There are two challenges that are specific to scraping JD. These challenges may/may not be present when scraping other websites:

- Sometimes, webpages can take >1 minute to fully load. This is problematic as the scraping time is proportional to the webpage loading time (e.g., scraping 1 million pages at a rate of 1 min/page would take 694 days!). It appears this slowness is present on both Australian and Chinese servers.
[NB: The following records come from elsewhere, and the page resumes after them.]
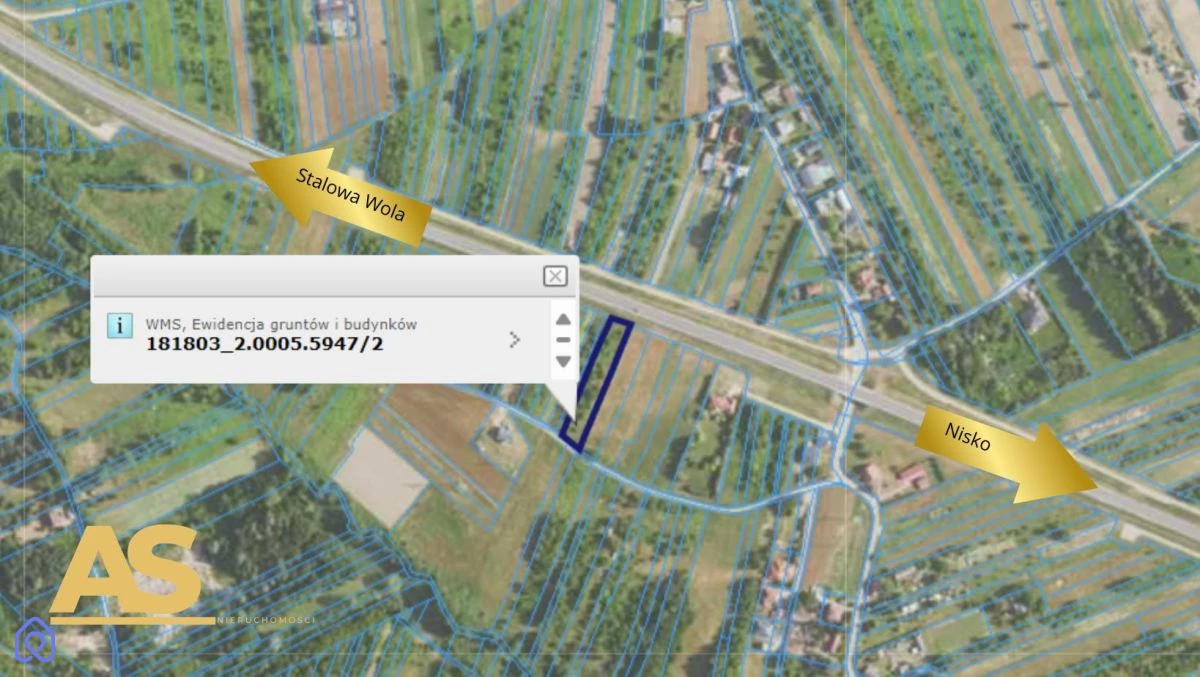This screenshot has width=1200, height=677.
Task: Click the WMS Ewidencja gruntów i budynków label
Action: click(x=281, y=324)
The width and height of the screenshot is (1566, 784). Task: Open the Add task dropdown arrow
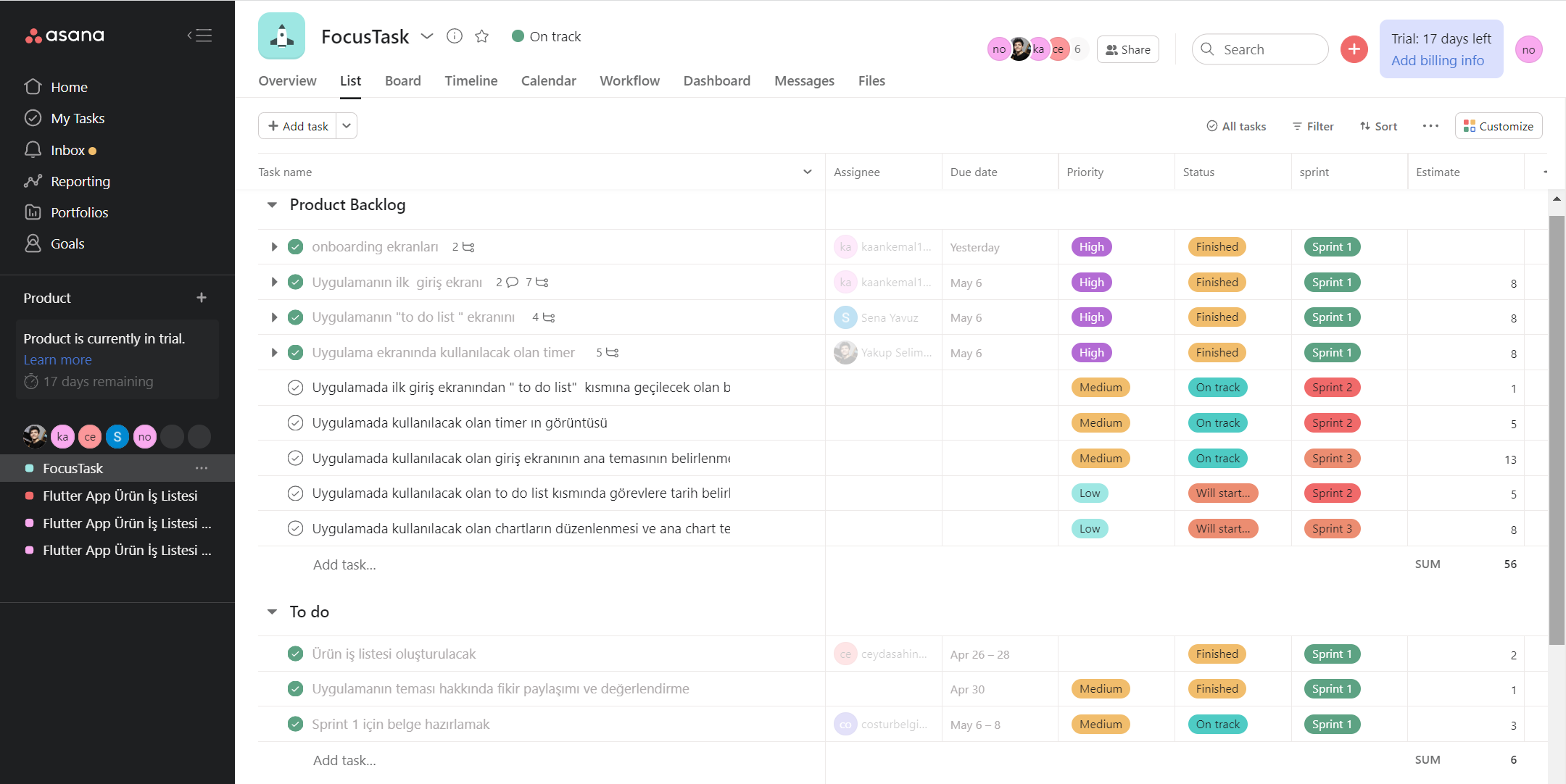click(x=347, y=125)
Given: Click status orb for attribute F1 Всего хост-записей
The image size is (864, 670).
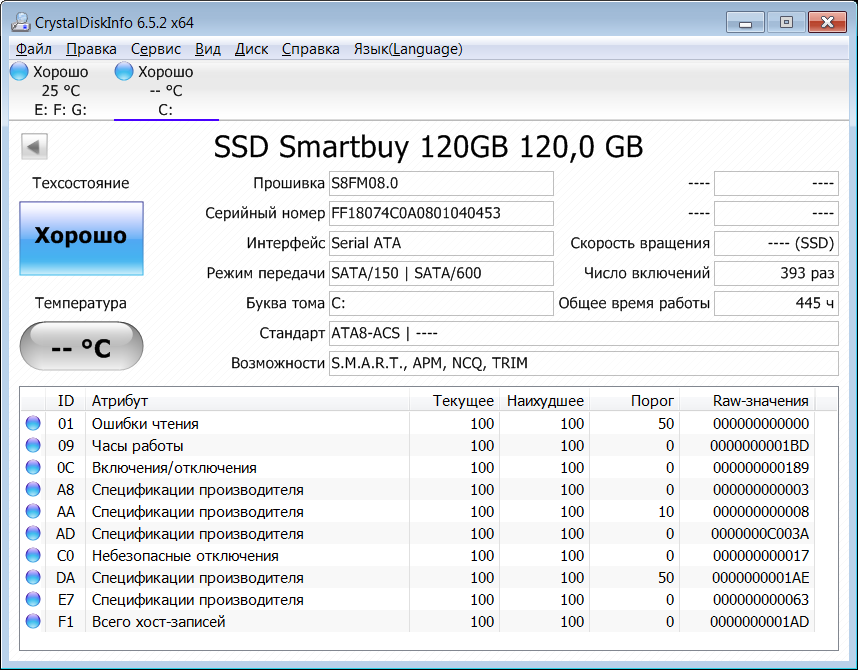Looking at the screenshot, I should [34, 622].
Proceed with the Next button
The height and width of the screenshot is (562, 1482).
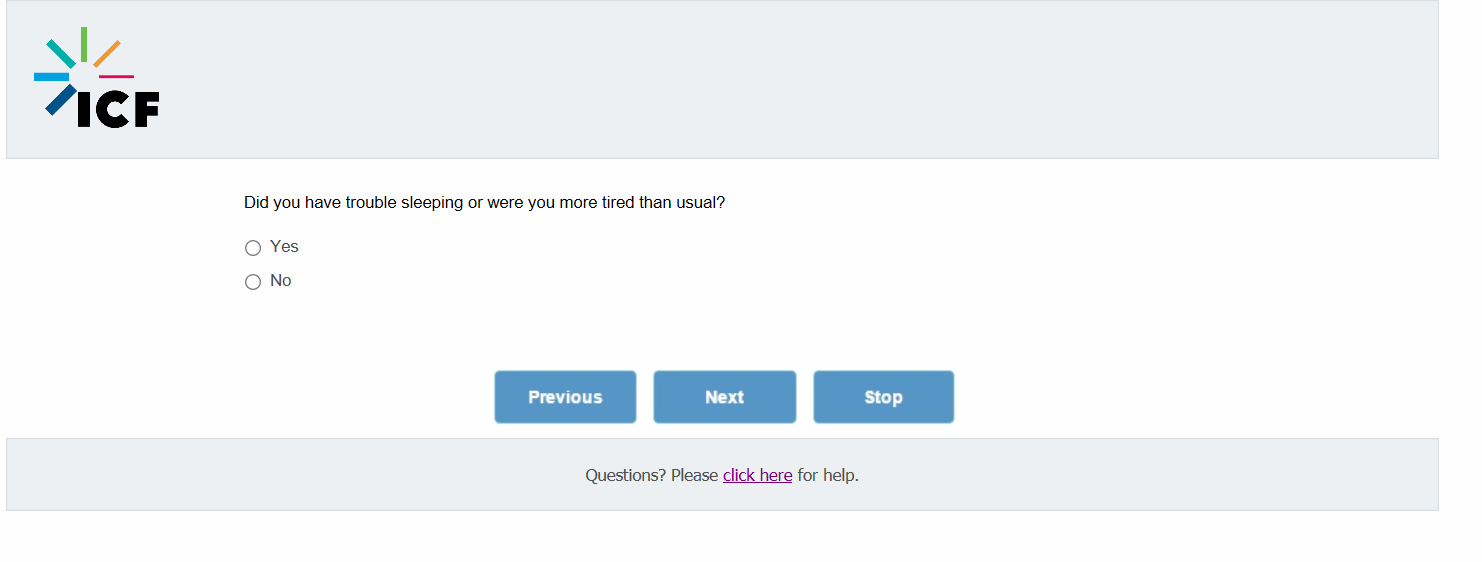tap(724, 397)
For example, most of the time (but not all of the time) this page takes about 1 min 30 seconds to load: https://list.jd.com/list.html?cat=1320,1583. However, fortunately, the desired product information (i.e., product text and product images) typically finishes loading within 5 seconds of accessing a webpage, and therefore we can instruct the scraper to only wait 5 seconds for a webpage to load.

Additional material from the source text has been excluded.